What could interrupt the pathway

Several developments could change the outcome:

  • Defense could become reliably stronger than offense, allowing societies to tolerate distributed power.
  • Dangerous actions could continue to require scarce, visible physical inputs that are easy to control without monitoring everyone.
  • Autonomous production and security could remain distributed among institutions that genuinely check one another.
  • Technical systems could partition authority so that no actor, including the security authority, can use it offensively.
  • Human welfare and agency could remain robust objectives across competing AI systems.
  • Abundance could make supporting large populations so cheap, and legitimacy so valuable, that people never become net liabilities.

None of these is impossible. The concern is that each requires additional machinery, while the concentration drive follows directly from the combination of offense dominance and automated enforcement.

Alignment has no single target

“Alignment” often assumes that humanity has one coherent set of values for an AI to follow. I do not think it does. Values arise within different people, communities, and frames, so the unavoidable questions are: aligned with whom, at what scale, and under whose authority?

That does not make safety work pointless. It means no general technical solution can remove the underlying political and moral conflict. AI development inherits familiar failures: optimizing one value such as safety, capability, or autonomy until the others disappear; evaluating changes from only the model's perspective or one stakeholder's; and drifting through individually reasonable steps toward a cumulatively unacceptable result.

The same safeguards that help elsewhere remain relevant: keep competing concerns visible, integrate across scales, preserve correction mechanisms, and cultivate systems thinking. But an offense-dominant environment places each safeguard under pressure. The close fit between this framework and AI could mean the framework is useful—or merely flexible enough to redescribe anything. I take that warning seriously.

Meaning, work, and UBI after the transition

Human drives will not vanish when technology changes.
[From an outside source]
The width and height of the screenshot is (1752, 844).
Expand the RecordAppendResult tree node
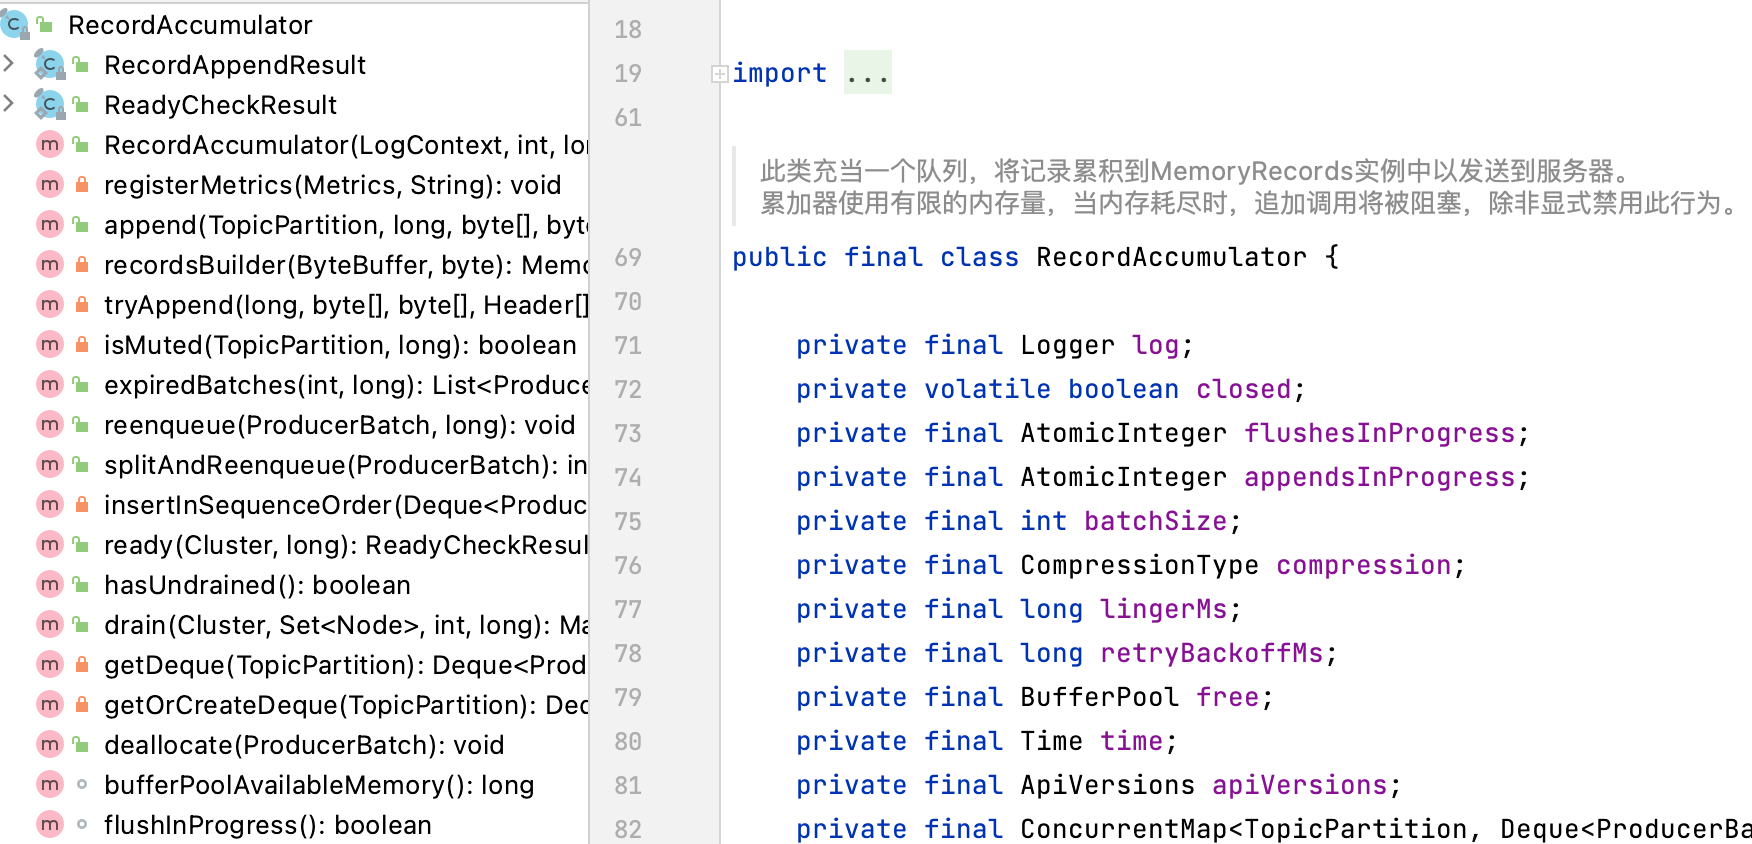10,64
Meaning will continue to arise from relationships, projects, play, status, care, and other reward-bearing activities. The harder problem is preserving institutions in which people can pursue those sources of meaning without becoming dependents of an unaccountable security system.

If many people's net labor value becomes negative, some form of universal basic income may be necessary. My preferred direction would retain markets and private property: give people a floor, then let them choose whether to consume, save, or invest and live with the consequences within humane limits.

UBI addresses income but not bargaining power. A population whose livelihood is entirely granted by the same system that monitors and controls it is secure only while that system continues to value its welfare. Governments may also impose strong capital controls to prevent exit and keep the transfer system governable. I doubt there will be enough time to separate money from debt before that pressure arrives, which is why I see monetary independence and political freedom as connected to the AI transition.

AI may accelerate understanding and confusion

AI could help regulators understand complex systems, simulate second-order effects, and learn faster. The same technology can make persuasive arguments cheaper regardless of truth, and it reproduces dominant misunderstandings because those dominate its training data. Technical regulation may improve while political debate becomes easier to manipulate.

There is a recursive problem: AI is itself the object being regulated, and its development may outpace our ability to understand it. AI interlocutors also tend toward agreement and elaboration, so their support is weak evidence for unconventional claims. Even detailed safety discussions can have a cobra effect if descriptions of dangerous behavior later become training material for producing it.